Caractéristiques des crises

 

 

  • Le mal de tête est-il d’un seul côté du crâne (unilatéral) ?
  • Le mal de tête est-il bilatéral ou central ?
  • La douleur est-t-elle pulsatile (comme le cœur qui bat) ?
  • Y a-t-il des pleurs pendant le mal de tête ?
  • La douleur est-elle exacerbée par l’activité physique (monter les escaliers, courir, etc.) ?
  • Existe-t-il une envie de vomir (nausées) ?
  • Y a-t-il des vomissements ?
  • Le bruit est-t-il pénible ?
  • La lumière est-elle pénible ?
  • Un mal de ventre est-il associé au mal de tête ?
  • Des vertiges accompagnent-ils le mal de tête ?
  • L’enfant est-il pâle, les yeux sont-ils cernés ?
  • L’enfant recherche-t-il le sommeil ?
  • Une amélioration se retrouve-t-elle au réveil ?
  • Existe-t-il une aura ?
    • L’enfant ou l’adolescent voit-il des choses « bizarres » (taches brillantes, vision floue, colorée, déformée) avant le début du mal de tête ?
    • L’enfant ou l’adolescent entend-il des bruits, des sons, des voix ?

Les 3 temps de la consultation initiale

1. Anamnèse, antécédents médicaux, description des crises, identification des facteurs déclenchants, efficacité des traitements, examen clinique, prise de la pression artérielle.
2. Recueil des données psychosociales : niveau d’anxiété, soucis familiaux, scolaires, etc.
3. Information, explication, éducation du patient et des parents.

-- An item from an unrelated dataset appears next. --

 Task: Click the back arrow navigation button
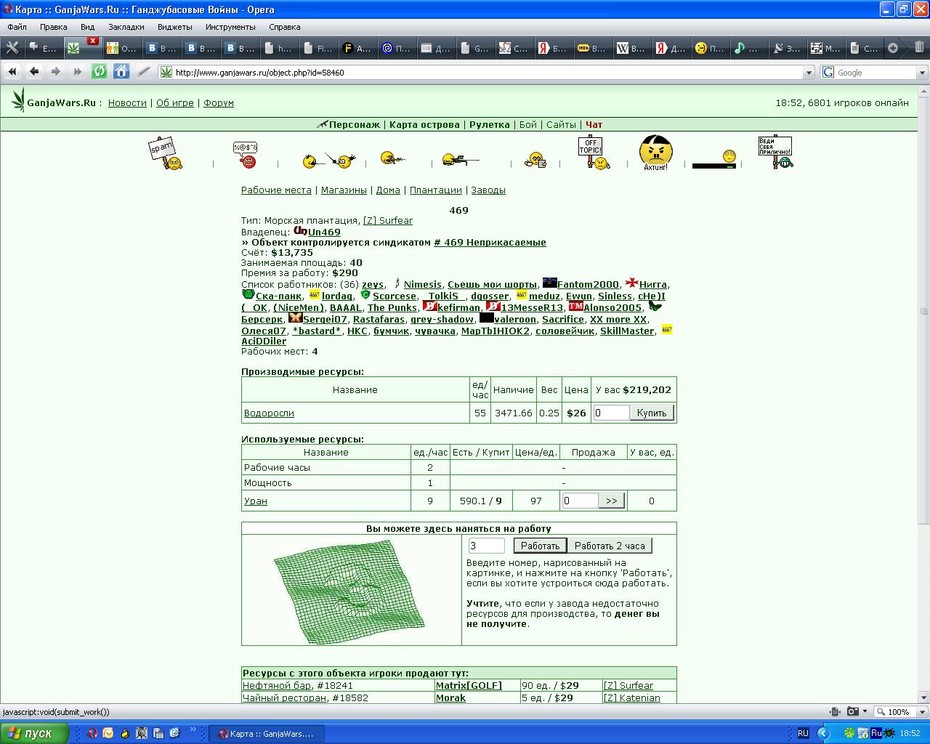tap(34, 72)
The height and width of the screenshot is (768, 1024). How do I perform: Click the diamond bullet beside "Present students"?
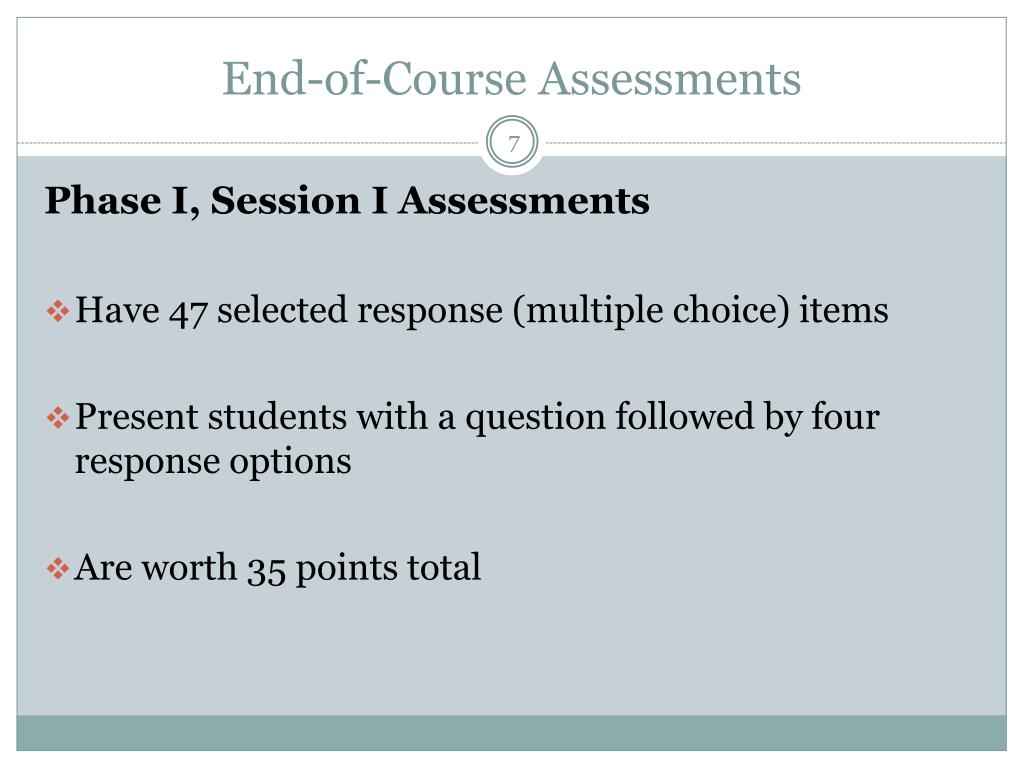click(x=58, y=418)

  • Poser clairement le diagnostic de migraine
  • Comment éviter les facteurs déclenchants (stress, etc.)
  • Comment reconnaître la crise migraineuse de la céphalée de tension
  • Comment gérer les médicaments ; tenir l’agenda de la migraine.

La céphalée de tension
Elle est moins fréquente chez l’enfant que chez l’adulte, elle correspond à une céphalée moins intense, survenant volontiers en fin de journée ; elle est souvent liée au « stress », à la fatigue : céphalée présente le soir, à la sortie de l’école, etc. ; très souvent, on retrouve surtout une tension psychologique. Cette céphalée de tension est rarement isolée. Elle est fréquemment associée à de véritables crises migraineuses ; ces tableaux mixtes sont souvent source de confusion diagnostique. L’analyse sémiologique doit alors se concentrer sur les crises dont l’intensité est la plus sévère ; ceci permet de poser le diagnostic de migraine associée. Il est primordial que l’enfant et son entourage fassent bien la distinction entre ces deux types de céphalées. Les explications données en consultation à ce sujet sont importantes et conditionnent la bonne prise en charge thérapeutique. En effet, le traitement de ces deux céphalées est foncièrement différent : traitement pharmacologique systématique pour les migraines mais abstention médicamenteuse pour les céphalées de tension. Le repos, une prise alimentaire, permettent souvent de soulager ces céphalées de tension.

La céphalée quotidienne
La céphalée chronique quotidienne (CCQ) résistante à tous les antalgiques habituels se rencontre plus rarement chez l’enfant, elle apparaît le plus souvent liée à une pathologie relationnelle familiale, à des troubles psychologiques, voire à un trouble dépressif. Cette CCQ survient souvent sur un terrain migraineux réel avec quelquefois des crises de migraine non identifiées au préalable. Lors de la consultation, il est important de revenir en arrière sur les crises ayant précédé la période de céphalée chronique. Durant la CCQ, les traitements de crise de la migraine sont souvent des échecs. Le traitement de la CCQ fera appel parfois à des traitements de fond de la migraine, et surtout à une prise en charge psychologique et psycho-corporelle (relaxation, auto-hypnose). Passée la période de CCQ, le traitement sera à nouveau celui des crises de migraine.
La céphalée induite et renforcée par un abus médicamenteux est bien connue chez l’adulte, elle est maintenant également décrite chez l’adolescent. Elle se traduit par des prises quotidiennes et continues d’antalgiques malgré l’absence de soulagement. Un sevrage médicamenteux doit être réalisé.

Facteurs déclenchants
Une erreur rencontrée très fréquemment consiste à confondre les facteurs déclenchants et la cause de la migraine dont l’origine génétique est maintenant de mieux en mieux documentée.
Il est essentiel lors de la consultation initiale de les rechercher systématiquement pour apprendre à l’enfant et à la famille à les identifier et éventuellement les éviter.

Stimulations sensorielles

  • Chaleur
  • Lumière intense
  • Bruit intense
  • Froid
  • Odeurs fortes (parfum, peinture, etc.)

Sport, effort

  • Endurance, effort physique intense, agitation
  • Piscine
  • Position tête en bas : roulades, etc.
  • Chocs sur la tête (judo, tête au foot, etc.)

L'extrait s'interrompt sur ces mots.